Note: Throughout her work, Coleman often uses the word “Satanist” to describe abuse, preferring it over the more commonly used “Satanic.” In Presenting Features in Adult Victims of Satanist Ritual Abuse, she explains, “The term Satanist, rather than Satanic, is used to clarify that the abusers are always people (Satanists) rather than demons or evil spirits, as is believed by some victims and religious extremists.” This preference is shared by her close associate Valerie Sinason, who titled a collection of essays Treating Survivors of Satanist Abuse.
In Her Own Words:
From her essay, Dissociative Disorders: Recognition within psychiatry and RAINS:
"I now find myself surprised when generational ritual abuse survivors do not show any sign of DID."
"This paper deals mainly with the presenting features in a small sample of adult victims of multi-generational Satanic cults. As the cult activities were revealed, the rationale behind the symptoms became clearer. With the establishment of trust and the uncovering of ever more complex memories, the emphasis of the features changed. The more somatic symptoms tended to recede, but behaviour, for a while, often became even more disturbed; in several patients there was an increase in dissociation and in those with MPD many more alters appeared. Guilt and depression were sometimes overwhelming. Clinical features thus vary throughout disclosure; not all are apparent at the outset. However, even the earlier features should arouse suspicion of SRA if awareness is present."
From Satanic Cult Practices:
“The paraphernalia used in ceremonies is placed in the charge of different cult members who are each responsible for cleaning and safeguarding that piece of equipment. These articles which are too large to conceal easily may be hidden in lock-up garages. Some, such as stuffed goats’ heads, swords and daggers, may simply be placed where they will not be noticed, for example, in shops selling military memorabilia or antiques. The books are kept in a safe. Any equipment in members’ houses will rapidly be removed at the first whisper of any police or social work interest in their children.

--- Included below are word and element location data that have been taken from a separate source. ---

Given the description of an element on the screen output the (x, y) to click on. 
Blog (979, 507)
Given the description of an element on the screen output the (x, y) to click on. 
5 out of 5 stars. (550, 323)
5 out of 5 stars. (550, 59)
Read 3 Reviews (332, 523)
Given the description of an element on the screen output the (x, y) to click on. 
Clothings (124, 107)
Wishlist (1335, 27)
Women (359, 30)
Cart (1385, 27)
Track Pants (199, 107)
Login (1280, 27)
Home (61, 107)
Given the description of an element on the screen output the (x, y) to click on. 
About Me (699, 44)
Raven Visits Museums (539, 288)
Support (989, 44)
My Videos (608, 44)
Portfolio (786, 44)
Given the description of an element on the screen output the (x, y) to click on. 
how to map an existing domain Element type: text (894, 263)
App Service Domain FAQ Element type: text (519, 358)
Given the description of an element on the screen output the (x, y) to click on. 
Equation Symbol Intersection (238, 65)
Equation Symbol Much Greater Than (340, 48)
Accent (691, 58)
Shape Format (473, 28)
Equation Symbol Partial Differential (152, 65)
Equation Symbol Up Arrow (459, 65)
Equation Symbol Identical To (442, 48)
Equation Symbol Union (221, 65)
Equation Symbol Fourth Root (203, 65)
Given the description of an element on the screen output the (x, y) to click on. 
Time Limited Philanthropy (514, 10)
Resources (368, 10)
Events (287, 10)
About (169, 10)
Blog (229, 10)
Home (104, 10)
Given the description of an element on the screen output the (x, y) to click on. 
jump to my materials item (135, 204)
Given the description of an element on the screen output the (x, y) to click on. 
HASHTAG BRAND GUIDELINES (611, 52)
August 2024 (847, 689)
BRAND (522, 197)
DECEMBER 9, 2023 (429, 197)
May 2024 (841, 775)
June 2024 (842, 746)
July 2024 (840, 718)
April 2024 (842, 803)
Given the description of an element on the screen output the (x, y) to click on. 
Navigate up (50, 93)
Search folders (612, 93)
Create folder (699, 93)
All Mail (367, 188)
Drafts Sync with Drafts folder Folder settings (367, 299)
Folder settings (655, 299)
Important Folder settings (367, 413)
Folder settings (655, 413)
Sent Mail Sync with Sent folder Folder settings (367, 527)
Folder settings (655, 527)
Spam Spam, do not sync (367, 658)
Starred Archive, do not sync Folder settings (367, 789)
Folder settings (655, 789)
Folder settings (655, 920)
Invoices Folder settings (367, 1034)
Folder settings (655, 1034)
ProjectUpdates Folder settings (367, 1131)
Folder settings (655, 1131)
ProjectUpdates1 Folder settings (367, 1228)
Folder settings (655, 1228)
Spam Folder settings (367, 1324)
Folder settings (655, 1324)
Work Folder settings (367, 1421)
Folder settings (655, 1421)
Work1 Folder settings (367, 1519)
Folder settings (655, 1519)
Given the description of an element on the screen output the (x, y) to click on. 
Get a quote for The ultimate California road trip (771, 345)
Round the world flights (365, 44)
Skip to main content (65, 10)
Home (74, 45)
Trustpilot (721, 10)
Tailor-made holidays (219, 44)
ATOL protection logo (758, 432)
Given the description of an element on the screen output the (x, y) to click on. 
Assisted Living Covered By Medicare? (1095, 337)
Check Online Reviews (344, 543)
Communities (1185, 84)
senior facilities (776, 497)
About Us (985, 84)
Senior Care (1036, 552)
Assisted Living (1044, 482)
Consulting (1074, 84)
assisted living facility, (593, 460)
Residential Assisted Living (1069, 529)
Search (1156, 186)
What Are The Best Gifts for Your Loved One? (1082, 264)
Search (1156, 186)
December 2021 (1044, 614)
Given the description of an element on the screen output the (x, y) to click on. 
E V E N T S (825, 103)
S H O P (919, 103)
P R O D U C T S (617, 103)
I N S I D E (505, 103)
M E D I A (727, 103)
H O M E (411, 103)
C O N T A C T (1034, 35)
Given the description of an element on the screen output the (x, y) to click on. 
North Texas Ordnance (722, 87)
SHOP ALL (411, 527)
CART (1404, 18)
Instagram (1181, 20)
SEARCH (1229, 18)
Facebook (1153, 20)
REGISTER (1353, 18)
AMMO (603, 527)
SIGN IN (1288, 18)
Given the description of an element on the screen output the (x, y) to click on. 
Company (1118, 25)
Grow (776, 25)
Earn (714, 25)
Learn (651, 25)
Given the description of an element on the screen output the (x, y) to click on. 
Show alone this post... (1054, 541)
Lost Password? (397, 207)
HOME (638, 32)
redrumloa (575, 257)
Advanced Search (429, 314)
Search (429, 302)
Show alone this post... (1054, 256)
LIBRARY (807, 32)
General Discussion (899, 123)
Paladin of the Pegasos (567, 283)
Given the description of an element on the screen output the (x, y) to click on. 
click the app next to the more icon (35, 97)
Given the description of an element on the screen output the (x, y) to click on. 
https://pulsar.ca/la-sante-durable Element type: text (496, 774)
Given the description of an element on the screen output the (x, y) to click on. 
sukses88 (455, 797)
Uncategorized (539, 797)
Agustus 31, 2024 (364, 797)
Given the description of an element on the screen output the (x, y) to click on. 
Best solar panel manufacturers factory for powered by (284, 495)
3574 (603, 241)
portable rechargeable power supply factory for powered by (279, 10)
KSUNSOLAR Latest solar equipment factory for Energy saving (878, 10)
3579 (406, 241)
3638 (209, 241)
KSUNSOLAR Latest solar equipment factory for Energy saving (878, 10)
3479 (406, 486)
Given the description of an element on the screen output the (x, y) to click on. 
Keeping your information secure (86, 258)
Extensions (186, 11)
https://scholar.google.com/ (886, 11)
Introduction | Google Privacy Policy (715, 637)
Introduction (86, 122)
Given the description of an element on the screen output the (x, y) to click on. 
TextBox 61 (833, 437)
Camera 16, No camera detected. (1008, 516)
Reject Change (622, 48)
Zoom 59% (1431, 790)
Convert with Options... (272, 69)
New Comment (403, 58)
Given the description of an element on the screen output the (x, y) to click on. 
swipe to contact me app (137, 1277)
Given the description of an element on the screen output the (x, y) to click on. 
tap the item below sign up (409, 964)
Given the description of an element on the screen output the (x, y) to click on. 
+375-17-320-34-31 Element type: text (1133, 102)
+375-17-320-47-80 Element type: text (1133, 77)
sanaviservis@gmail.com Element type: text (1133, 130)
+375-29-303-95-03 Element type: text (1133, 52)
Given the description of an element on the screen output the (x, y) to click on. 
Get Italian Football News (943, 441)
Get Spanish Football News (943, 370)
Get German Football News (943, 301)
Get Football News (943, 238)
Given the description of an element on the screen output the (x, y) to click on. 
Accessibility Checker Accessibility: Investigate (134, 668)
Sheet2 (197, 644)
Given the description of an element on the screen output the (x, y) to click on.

Prior to a ceremony, the ground is prepared with a tarpaulin or a large sheet of polythene, in order that no traces of blood or other body substances will be left. We have heard too, of devices for rapid concealment of incriminating material in the event of interruption. It is, after all, legal to hold witchcraft and even satanic ceremonies. It is only for the accompanying crimes that satanists can be convicted.”
“It is correctly assumed by the cult that any disclosures from very young children will be confused and inconsistent; they will therefore be attributed to nightmares, fantasies, and storybooks or, more recently, as in Rochdale in 1990, watching horror videos.”
Note: Coleman is referring to the Rochdale child abuse case in which nineteen children were removed from their homes by social workers after a seven-year-old told his teacher he was dreaming of ghosts. The children were put into children’s homes for several months, some as long as a decade. As adults, twelve of the nineteen filed suit against the Rochdale council. No credible evidence of Satanic ritual abuse was ever found.
“Both children and adults are given tasks to perform, and failure to complete them results in punishment. This may be fairly mild, but the punishments for suspected treachery include being gang raped; immersed to near drowning in baths; suspended, manacled, from a bridge or boat; given electric shocks; tied to the wheel and lashed; being subjected to a mock trial in a foreign country; worst of all, being forced to watch or assist in the killing and mutilation of other adults who have betrayed the cult.”